Quelque part dans les Ténèbres, se tapit le ver

Acerbe et solitaire, il n’est que peur et haine

Enfoui sous terre, il attend amer

Que passe à sa portée le pauvre hère

Celui qui dévore, I.P. Sceaux, 1919

Paris, 25 octobre 2014, fin d’après-midi

De retour dans son bureau devenu austère, Charles hésite. Il a la désagréable sensation d’être chez le glacier Bertillon et de ne pas savoir dans quel ordre composer sa glace. À la place de sorbets, ce sont trois documents prometteurs qui s’offrent à lui : le numéro 68 de Métal Hurlant avec en couverture la sublime guerrière de Taarna, le rapport d’autopsie de Camille et les recueils discrets du lieutenant Mersandier.
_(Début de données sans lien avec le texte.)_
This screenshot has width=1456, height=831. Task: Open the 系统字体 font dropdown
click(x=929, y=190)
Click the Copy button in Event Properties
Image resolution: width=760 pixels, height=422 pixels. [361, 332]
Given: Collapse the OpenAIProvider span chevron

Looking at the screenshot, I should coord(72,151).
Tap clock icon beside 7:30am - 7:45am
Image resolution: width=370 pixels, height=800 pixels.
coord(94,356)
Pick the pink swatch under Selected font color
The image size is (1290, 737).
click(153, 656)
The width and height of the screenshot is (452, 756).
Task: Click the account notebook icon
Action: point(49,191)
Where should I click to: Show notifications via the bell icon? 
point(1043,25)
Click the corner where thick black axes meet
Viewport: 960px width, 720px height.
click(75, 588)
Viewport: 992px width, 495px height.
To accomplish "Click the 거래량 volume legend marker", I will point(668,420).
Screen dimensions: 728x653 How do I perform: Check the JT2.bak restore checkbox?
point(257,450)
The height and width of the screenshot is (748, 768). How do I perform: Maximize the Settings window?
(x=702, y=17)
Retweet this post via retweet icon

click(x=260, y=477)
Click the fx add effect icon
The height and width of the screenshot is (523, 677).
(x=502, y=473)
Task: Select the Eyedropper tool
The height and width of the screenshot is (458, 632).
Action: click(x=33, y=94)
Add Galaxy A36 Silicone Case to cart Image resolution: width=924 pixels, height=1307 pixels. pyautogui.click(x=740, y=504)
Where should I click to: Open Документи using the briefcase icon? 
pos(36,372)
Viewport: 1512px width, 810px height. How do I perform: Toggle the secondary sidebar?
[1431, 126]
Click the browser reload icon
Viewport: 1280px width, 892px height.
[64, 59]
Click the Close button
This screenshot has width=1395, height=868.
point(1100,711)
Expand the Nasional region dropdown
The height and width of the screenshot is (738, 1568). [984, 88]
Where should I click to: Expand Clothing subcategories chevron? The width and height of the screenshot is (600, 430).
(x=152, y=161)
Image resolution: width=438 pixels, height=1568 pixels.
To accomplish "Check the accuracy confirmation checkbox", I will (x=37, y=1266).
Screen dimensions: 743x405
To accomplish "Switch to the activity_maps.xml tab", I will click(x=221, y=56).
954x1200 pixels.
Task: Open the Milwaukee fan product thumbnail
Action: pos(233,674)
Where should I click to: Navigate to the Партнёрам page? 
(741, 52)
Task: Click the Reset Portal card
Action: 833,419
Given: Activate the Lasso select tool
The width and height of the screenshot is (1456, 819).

Au bout de cinq minutes, les ongles rongés, il n’arrive toujours pas à se décider. Les trois sont tous aussi tentants les uns que les autres. S’en remettre au hasard ? Non ! Il serait capable de tricher. S’en retourner vers une tierce personne et dévoiler ses petits secrets ? Hors de question ! Il tourne ainsi un long moment comme un lion en cage quand ( lui reviennent en mémoire les paroles d’un auteur, dont bien sûr il a oublié le nom depuis belle lurette. Une belle lettre, un beau roman ou même une belle composition sont pareils à un gâteau. Vous attaquez par la base, puis le fourrage et enfin, seulement, vous recouvrez de chantilly et disposez la cerise à son sommet.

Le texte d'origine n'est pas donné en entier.